Mozilla: The Good And The Bad
Rui del-Negro writes "According to this article at The Register, six security flaws in Mozilla were posted to BugTraq last weekend. They have not been added to the official Mozilla vulnerability list yet. But details can be found here, here, here and here (phew!).
Finally, two other bugs were found, relating to loading GIF files (in several Linux browsers) and Mozilla's (JavaScript) implementation of onUnload ( ).

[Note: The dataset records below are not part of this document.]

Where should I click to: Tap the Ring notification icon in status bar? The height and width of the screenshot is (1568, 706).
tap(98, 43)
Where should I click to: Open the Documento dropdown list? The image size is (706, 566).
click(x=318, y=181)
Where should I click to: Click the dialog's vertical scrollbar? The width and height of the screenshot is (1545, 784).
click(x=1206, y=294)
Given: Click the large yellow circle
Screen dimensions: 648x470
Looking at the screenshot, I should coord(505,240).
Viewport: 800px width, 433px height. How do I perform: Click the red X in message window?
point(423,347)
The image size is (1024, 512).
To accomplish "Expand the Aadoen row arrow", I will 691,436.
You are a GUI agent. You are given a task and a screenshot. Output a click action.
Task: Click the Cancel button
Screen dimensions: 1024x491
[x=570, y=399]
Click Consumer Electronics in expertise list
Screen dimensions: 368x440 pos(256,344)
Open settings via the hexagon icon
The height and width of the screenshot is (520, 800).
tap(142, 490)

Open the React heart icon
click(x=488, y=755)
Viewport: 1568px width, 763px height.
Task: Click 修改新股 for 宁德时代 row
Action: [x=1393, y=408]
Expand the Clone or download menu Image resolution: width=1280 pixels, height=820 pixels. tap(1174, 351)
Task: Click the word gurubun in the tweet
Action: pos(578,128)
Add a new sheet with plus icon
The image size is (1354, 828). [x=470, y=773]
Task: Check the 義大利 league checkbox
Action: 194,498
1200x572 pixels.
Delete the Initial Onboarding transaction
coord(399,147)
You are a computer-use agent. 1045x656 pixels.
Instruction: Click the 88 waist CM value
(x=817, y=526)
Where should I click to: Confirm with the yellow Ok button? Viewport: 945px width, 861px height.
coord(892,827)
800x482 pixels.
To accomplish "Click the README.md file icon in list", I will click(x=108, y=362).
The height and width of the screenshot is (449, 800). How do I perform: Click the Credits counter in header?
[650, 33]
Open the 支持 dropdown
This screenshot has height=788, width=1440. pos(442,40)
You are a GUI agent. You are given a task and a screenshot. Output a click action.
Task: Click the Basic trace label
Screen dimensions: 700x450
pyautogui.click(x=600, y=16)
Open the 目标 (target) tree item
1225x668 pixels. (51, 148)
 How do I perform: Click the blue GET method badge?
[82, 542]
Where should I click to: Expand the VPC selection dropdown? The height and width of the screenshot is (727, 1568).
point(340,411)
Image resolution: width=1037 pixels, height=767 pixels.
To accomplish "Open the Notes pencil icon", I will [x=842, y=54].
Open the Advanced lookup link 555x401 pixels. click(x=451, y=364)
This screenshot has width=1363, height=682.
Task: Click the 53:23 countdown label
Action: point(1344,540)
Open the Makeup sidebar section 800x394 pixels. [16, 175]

Are they trying to prove they can beat Microsoft at their own game..? Or is someone just trying to win a prize?" On a brighter note, Zerbey writes "From Neil's Place here is 101 Things Mozilla can do which IE cannot. Very interesting reading and an excellent resource for convincing stubborn Internet Explorer users why they should switch. This article was also reported at Mozillazine. I'm still waiting for NTLM auth to be implemented so we can switch over at my workplace, the only reason we still have to use Internet Explorer."
Rendering times depend on the content - some pages get rendered much slower in Opera than in Mozilla, and most get rendered about as fast in Mozilla as in IE. What *is* slower is the overhead of the UI, but this is a constant time overhead that is only noticeable on old and slow machines. And if Mozilla renders some pages slower than either Opera and IE I accept that, given the fact that both IE and Opera suck bigtime when it comes to standards compliance and CSS2 support.